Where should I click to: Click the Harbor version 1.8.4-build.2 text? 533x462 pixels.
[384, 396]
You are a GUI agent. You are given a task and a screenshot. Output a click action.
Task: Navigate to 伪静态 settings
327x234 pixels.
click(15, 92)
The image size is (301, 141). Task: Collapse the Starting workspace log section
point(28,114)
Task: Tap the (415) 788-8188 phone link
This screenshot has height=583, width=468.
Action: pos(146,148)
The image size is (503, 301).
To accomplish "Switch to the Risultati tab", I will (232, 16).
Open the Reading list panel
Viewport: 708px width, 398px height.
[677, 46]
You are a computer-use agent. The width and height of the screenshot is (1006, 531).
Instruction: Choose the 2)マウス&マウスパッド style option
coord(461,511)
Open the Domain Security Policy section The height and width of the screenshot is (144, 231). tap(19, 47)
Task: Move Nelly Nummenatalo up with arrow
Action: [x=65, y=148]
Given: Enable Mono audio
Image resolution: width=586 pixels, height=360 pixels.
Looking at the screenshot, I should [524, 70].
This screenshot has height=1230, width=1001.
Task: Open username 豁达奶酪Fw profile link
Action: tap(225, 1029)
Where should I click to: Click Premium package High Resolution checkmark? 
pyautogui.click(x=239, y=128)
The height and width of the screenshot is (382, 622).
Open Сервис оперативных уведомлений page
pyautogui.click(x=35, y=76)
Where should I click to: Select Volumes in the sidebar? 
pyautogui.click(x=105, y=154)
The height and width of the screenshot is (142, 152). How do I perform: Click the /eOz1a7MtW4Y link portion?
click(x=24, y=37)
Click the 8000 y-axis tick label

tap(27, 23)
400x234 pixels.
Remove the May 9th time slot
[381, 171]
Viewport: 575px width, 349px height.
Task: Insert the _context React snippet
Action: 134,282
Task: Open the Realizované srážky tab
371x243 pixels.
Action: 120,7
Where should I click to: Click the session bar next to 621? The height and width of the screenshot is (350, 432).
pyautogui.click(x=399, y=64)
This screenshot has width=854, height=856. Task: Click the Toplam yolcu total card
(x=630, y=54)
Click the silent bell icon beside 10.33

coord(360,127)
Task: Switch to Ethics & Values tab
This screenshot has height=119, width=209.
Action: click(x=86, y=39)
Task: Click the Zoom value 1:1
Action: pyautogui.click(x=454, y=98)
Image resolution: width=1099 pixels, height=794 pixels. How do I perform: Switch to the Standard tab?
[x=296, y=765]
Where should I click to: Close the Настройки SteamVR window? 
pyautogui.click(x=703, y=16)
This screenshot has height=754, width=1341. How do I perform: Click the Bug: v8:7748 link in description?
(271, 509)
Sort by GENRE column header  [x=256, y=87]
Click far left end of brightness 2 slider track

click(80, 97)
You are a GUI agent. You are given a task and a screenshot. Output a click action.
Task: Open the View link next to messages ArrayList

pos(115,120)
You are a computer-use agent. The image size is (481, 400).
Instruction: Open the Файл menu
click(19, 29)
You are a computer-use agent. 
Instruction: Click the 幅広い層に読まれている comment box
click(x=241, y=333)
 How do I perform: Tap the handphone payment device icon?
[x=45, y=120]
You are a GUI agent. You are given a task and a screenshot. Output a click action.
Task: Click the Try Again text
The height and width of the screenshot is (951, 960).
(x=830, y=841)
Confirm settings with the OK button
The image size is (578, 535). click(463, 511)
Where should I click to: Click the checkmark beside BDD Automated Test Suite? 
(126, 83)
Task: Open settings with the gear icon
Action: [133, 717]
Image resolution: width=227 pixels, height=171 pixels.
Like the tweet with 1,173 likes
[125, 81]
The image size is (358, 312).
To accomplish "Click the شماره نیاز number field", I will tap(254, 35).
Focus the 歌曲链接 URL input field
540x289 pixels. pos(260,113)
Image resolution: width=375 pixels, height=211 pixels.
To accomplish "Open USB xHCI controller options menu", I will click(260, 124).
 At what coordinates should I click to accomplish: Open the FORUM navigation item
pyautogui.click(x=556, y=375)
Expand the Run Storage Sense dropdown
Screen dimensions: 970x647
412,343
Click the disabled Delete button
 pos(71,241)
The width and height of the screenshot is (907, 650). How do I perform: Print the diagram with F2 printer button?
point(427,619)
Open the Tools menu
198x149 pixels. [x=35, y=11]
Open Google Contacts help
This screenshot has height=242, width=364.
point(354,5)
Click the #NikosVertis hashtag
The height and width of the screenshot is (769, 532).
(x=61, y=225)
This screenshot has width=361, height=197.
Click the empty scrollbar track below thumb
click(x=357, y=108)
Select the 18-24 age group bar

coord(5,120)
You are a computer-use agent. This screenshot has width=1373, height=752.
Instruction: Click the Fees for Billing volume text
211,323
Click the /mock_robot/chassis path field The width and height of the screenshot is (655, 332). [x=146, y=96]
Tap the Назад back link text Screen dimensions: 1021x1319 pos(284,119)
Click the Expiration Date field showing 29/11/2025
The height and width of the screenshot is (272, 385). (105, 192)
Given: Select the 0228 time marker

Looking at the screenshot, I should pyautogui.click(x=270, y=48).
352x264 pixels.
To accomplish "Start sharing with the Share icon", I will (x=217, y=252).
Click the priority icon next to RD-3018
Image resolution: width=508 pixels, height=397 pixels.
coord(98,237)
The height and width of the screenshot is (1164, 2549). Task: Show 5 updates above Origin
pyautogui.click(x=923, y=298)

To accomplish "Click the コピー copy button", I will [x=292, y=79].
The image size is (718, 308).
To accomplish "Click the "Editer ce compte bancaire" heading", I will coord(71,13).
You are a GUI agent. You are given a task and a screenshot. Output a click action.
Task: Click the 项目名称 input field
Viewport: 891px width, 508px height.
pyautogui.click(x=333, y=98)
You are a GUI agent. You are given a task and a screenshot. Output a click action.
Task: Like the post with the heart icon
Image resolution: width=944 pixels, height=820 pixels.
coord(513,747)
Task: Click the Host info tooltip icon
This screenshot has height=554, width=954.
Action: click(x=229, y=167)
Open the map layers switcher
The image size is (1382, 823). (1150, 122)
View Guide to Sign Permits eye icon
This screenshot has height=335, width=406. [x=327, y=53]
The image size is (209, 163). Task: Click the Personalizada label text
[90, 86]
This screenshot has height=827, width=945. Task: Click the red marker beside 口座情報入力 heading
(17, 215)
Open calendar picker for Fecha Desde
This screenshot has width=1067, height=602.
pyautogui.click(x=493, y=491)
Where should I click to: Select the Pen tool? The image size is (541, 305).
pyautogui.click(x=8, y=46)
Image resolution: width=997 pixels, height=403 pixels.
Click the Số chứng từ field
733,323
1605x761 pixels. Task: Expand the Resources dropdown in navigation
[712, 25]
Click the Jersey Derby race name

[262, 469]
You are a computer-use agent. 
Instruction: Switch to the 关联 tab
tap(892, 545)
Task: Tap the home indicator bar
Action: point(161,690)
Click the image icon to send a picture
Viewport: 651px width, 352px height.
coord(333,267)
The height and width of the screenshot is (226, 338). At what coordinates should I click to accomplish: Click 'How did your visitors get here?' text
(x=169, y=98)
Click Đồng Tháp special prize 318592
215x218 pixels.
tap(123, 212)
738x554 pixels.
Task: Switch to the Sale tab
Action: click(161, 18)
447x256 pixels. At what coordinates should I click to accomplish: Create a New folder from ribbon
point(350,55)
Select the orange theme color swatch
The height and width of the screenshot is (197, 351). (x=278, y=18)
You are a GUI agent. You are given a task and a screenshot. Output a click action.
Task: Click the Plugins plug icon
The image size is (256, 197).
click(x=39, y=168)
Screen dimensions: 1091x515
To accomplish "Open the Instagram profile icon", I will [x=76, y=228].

+===+

The lines to return run from the one containing "Screen dimensions: 1091x515" through the last line of the material above. Please reproduce them exactly.

Screen dimensions: 1091x515
To accomplish "Open the Instagram profile icon", I will [x=76, y=228].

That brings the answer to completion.